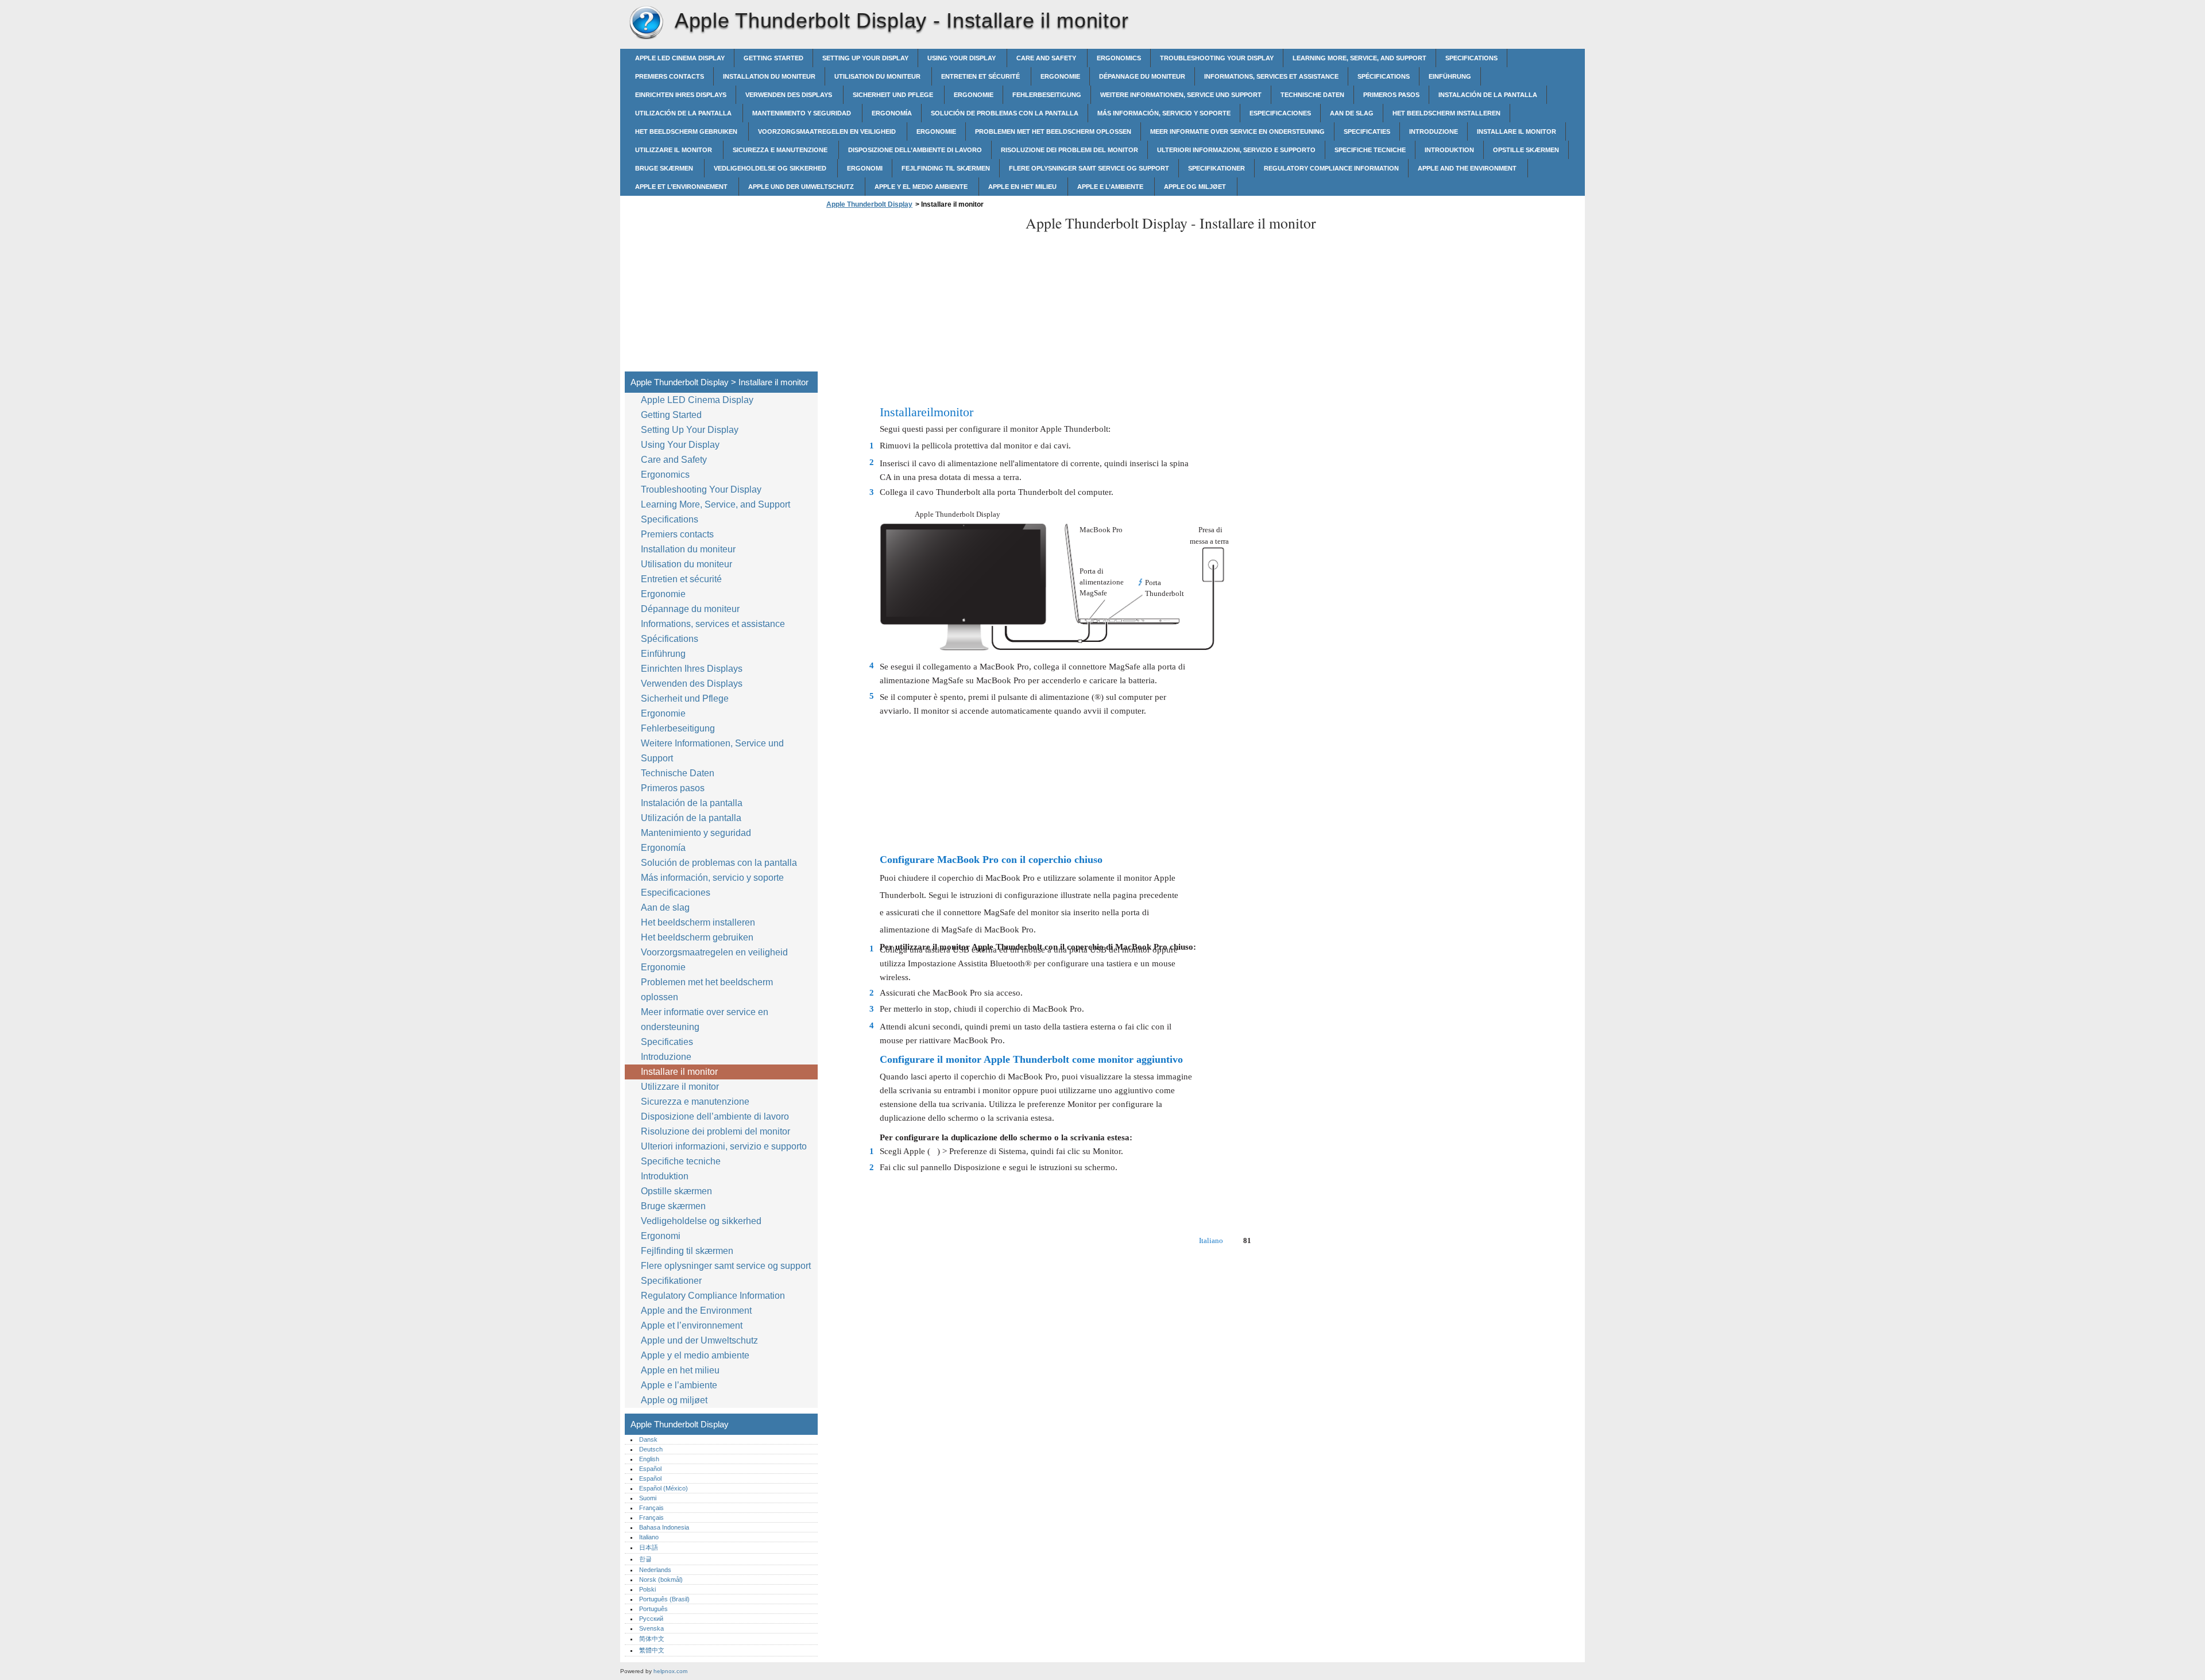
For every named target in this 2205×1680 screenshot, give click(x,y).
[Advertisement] (919, 293)
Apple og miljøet (1196, 186)
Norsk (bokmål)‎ (661, 1579)
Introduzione (1433, 131)
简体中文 (651, 1638)
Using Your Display (962, 58)
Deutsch (651, 1449)
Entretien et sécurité (981, 76)
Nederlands (655, 1569)
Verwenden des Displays (789, 94)
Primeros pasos (1391, 94)
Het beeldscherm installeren (1446, 113)
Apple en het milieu (1023, 186)
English (649, 1459)
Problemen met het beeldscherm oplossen (1053, 131)
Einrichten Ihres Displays (680, 94)
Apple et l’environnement (682, 186)
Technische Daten (1312, 94)
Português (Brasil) (664, 1599)
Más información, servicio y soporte (1164, 113)
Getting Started (773, 58)
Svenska (651, 1628)
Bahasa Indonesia (664, 1527)
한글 (645, 1558)
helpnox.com (670, 1671)
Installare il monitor (1516, 131)
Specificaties (1367, 131)
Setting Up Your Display (865, 58)
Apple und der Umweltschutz (802, 186)
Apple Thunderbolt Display (646, 23)
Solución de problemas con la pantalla (1004, 113)
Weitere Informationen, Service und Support (1181, 94)
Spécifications (1383, 76)
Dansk (648, 1439)
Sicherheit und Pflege (894, 94)
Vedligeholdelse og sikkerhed (771, 168)
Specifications (1471, 58)
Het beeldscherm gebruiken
++++++++
- _What this task involves_
Return every entry above word for word, and include no images.

- _Solution to this task_
For every named target in this 2205×1680 screenshot, give click(x,y).
[Advertisement] (919, 293)
Apple og miljøet (1196, 186)
Norsk (bokmål)‎ (661, 1579)
Introduzione (1433, 131)
简体中文 (651, 1638)
Using Your Display (962, 58)
Deutsch (651, 1449)
Entretien et sécurité (981, 76)
Nederlands (655, 1569)
Verwenden des Displays (789, 94)
Primeros pasos (1391, 94)
Het beeldscherm installeren (1446, 113)
Apple en het milieu (1023, 186)
English (649, 1459)
Problemen met het beeldscherm oplossen (1053, 131)
Einrichten Ihres Displays (680, 94)
Apple et l’environnement (682, 186)
Technische Daten (1312, 94)
Português (Brasil) (664, 1599)
Más información, servicio y soporte (1164, 113)
Getting Started (773, 58)
Svenska (651, 1628)
Bahasa Indonesia (664, 1527)
한글 (645, 1558)
helpnox.com (670, 1671)
Installare il monitor (1516, 131)
Specificaties (1367, 131)
Setting Up Your Display (865, 58)
Apple und der Umweltschutz (802, 186)
Apple Thunderbolt Display (646, 23)
Solución de problemas con la pantalla (1004, 113)
Weitere Informationen, Service und Support (1181, 94)
Spécifications (1383, 76)
Dansk (648, 1439)
Sicherheit und Pflege (894, 94)
Vedligeholdelse og sikkerhed (771, 168)
Specifications (1471, 58)
Het beeldscherm gebruiken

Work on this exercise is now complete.